Hey, your absolutely right! I knew I should have thought this through more.
There are still some weird things going on, but at least there's not that.
How do we know the sprut- part comes from the verb, though? Maybe it comes from the noun sprut?
The short answer is that noun-verb compounds are rare and usually the result of backformations. So you have a noun like 'spraypainter' and you make a verb out of it, 'to spray paint'. Like 'babysitter:babysit'.
But noun-verb compounds are not as rare in Swedish as they are in English or German. So the answer requires some more thought.
The notion of noun-verb compounds (like skitmula) feels more natural to me than verb-verb formations. When I think of the word vrålköra, I assume it's a compound of vrål and köra, not vråla and köra. I guess that's because vrål kan also precede a noun, as in vrålåk.
It seems like noun-verb compounds are more common in Swedish than verb-verb compounds. That is probably why you have that feeling.
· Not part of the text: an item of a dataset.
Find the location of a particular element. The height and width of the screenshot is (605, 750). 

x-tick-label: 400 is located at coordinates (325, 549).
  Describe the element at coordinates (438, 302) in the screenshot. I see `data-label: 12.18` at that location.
I actually don't know if there is a way to tell whether something is a noun or a verb in a compound. We may have to stick to cases where there is no noun counterpart to the verb. If these exist.
The thing I'm looking for would be a clearly verb-verb compound where the first verb is from the first conjunction. Then the question is, what happens to the final -a? My guess is that it gets deleted, since this happens to nouns: flickvän. So maybe this tells us nothing. Oh well.